>> START Records supplied

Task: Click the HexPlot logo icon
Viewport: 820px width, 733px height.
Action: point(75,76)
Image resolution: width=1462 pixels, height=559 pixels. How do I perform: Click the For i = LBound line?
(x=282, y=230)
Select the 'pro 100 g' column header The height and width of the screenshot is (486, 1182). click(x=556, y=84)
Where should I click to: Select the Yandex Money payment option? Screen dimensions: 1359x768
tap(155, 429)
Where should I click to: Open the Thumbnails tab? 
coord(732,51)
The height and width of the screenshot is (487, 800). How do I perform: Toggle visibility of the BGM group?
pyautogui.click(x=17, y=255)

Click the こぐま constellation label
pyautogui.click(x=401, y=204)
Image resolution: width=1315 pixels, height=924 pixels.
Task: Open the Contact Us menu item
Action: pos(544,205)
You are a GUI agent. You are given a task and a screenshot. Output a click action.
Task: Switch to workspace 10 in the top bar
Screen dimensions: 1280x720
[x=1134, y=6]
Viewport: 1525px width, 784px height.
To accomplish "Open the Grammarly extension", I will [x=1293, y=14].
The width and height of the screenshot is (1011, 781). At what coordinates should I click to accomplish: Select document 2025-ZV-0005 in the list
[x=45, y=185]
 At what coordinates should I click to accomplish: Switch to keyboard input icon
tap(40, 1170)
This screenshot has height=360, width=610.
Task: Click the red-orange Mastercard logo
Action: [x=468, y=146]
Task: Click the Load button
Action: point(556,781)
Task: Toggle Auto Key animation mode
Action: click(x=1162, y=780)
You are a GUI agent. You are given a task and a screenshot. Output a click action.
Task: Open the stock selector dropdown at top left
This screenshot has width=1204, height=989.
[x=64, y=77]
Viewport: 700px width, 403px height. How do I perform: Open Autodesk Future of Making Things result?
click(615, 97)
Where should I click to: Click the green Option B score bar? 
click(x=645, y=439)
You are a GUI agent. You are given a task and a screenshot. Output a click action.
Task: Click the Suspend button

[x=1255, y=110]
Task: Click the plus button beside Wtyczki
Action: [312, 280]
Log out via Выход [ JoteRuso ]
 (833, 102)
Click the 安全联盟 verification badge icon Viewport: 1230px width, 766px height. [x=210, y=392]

>> END Records supplied

**Instructions for the task**
Can you turn the listing above into a JSON array of strings, with one string per line and blank lines left out?

**Answer to this exercise**
[
  "Task: Click the HexPlot logo icon",
  "Viewport: 820px width, 733px height.",
  "Action: point(75,76)",
  "Image resolution: width=1462 pixels, height=559 pixels. How do I perform: Click the For i = LBound line?",
  "(x=282, y=230)",
  "Select the 'pro 100 g' column header The height and width of the screenshot is (486, 1182). click(x=556, y=84)",
  "Where should I click to: Select the Yandex Money payment option? Screen dimensions: 1359x768",
  "tap(155, 429)",
  "Where should I click to: Open the Thumbnails tab? ",
  "coord(732,51)",
  "The height and width of the screenshot is (487, 800). How do I perform: Toggle visibility of the BGM group?",
  "pyautogui.click(x=17, y=255)",
  "Click the こぐま constellation label",
  "pyautogui.click(x=401, y=204)",
  "Image resolution: width=1315 pixels, height=924 pixels.",
  "Task: Open the Contact Us menu item",
  "Action: pos(544,205)",
  "You are a GUI agent. You are given a task and a screenshot. Output a click action.",
  "Task: Switch to workspace 10 in the top bar",
  "Screen dimensions: 1280x720",
  "[x=1134, y=6]",
  "Viewport: 1525px width, 784px height.",
  "To accomplish \"Open the Grammarly extension\", I will [x=1293, y=14].",
  "The width and height of the screenshot is (1011, 781). At what coordinates should I click to accomplish: Select document 2025-ZV-0005 in the list",
  "[x=45, y=185]",
  " At what coordinates should I click to accomplish: Switch to keyboard input icon",
  "tap(40, 1170)",
  "This screenshot has height=360, width=610.",
  "Task: Click the red-orange Mastercard logo",
  "Action: [x=468, y=146]",
  "Task: Click the Load button",
  "Action: point(556,781)",
  "Task: Toggle Auto Key animation mode",
  "Action: click(x=1162, y=780)",
  "You are a GUI agent. You are given a task and a screenshot. Output a click action.",
  "Task: Open the stock selector dropdown at top left",
  "This screenshot has width=1204, height=989.",
  "[x=64, y=77]",
  "Viewport: 700px width, 403px height. How do I perform: Open Autodesk Future of Making Things result?",
  "click(615, 97)",
  "Where should I click to: Click the green Option B score bar? ",
  "click(x=645, y=439)",
  "You are a GUI agent. You are given a task and a screenshot. Output a click action.",
  "Task: Click the Suspend button",
  "[x=1255, y=110]",
  "Task: Click the plus button beside Wtyczki",
  "Action: [312, 280]",
  "Log out via Выход [ JoteRuso ]",
  " (833, 102)",
  "Click the 安全联盟 verification badge icon Viewport: 1230px width, 766px height. [x=210, y=392]"
]